已经有网友开始直接用Claude 4来做了个俄罗斯方块,一次性就完成的那种。
值得关注的一点,今天起,所有付费用户都可以开始使用Claude 4系列模型了。
值得一提的是,伴随Claude 4的问世,为了让开发者们能构建更强大的AI Agent,Anthropic在自家API方面上新了3个新功能,分别是:代码执行工具、MCP连接器、文件API,以及长达一小时的缓存提示能力。
Sonnet 4与Opus 4类似,但针对推理进行了优化,并在效率方面进行了平,这意味着它的运行成本更低。作为Sonnet 3.7的重大升级,它能精准地响应你的指令。
他们俩都是混合模型,提供两种操作模式:一种用于快速响应,另一种用于“更深层次的推理”。
旗舰模型Opus 4,在SWE-bench(72.5%)和 Terminal-bench(43.2%)上均实现领先。它在需要专注投入和数千个步骤的长时间运行任务中表现出色,能够连续工作数小时,其性能远超所有 Sonnet 模型,并显著扩展了 AI Agent的功能。
Cursor称其为编码领域的最新技术,并在复杂代码库理解方面实现了飞跃。
Block称其为第一个在其Agent(代号 goose)中在编辑和调试过程中提高代码质量,同时保持完整性能和可靠性的模型。
Rakuten通过独立运行 7 小时且性能稳定的高要求开源重构验证了其功能。
工具使用(Beta版):两种模型都可以在扩展思考过程中使用工具(例如网络搜索),这样Claude一边思考推理一边使用工具交替进行。
并行工具使用,这样一来,模型可以更精确地遵循指令,并且在开发人员允许访问本地文件时,能显著提高记忆能力,提取并保存关键事实,以保持连续性并随着时间的推移建立隐性知识。
他们还引入思维摘要功能,使用较小的模型来浓缩冗长的思考过程。

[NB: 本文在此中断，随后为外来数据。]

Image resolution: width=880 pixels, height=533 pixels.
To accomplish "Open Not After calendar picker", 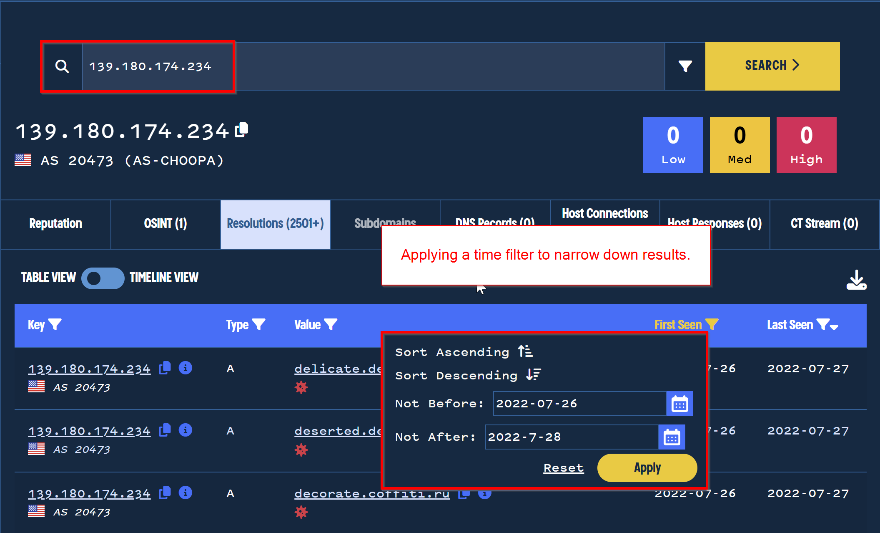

不过只有大约 5%的情况下需要这种总结,大多数思维过程都很短,足以完整显示。
内存能力方面,Claude Opus 4显著超越之前所有的模型。当开发者构建允许 Claude 访问本地文件的应用程序时,Opus 4 能够熟练地创建和维护“内存文件”来存储关键信息,以帮助改进游戏体验。
这能够提升代理在长期任务中的感知能力、连贯性和执行性能——例如,Opus 4在玩宝可梦时能够创建“导航指南”。
该演示旨在秀肌肉,比如在极少量的人类干预下,Claude如何分析游戏,并逐步做出决策。
Anthropic技术团队的成员表示,选择《宝可梦红版》来搞事情,是因为这个游戏“是一个简单的游乐场”,回合制,且不需要及时反映。终极目标则为了研究如何让Claude像Agent一样,独立地为用户执行复杂任务。
Claude 3.7 Sonnet玩这款游戏时遇到了不少的困难,比如在一个城市中困了几十个小时,并且难以识别非玩家角色,这极大地阻碍了它在游戏中的进展。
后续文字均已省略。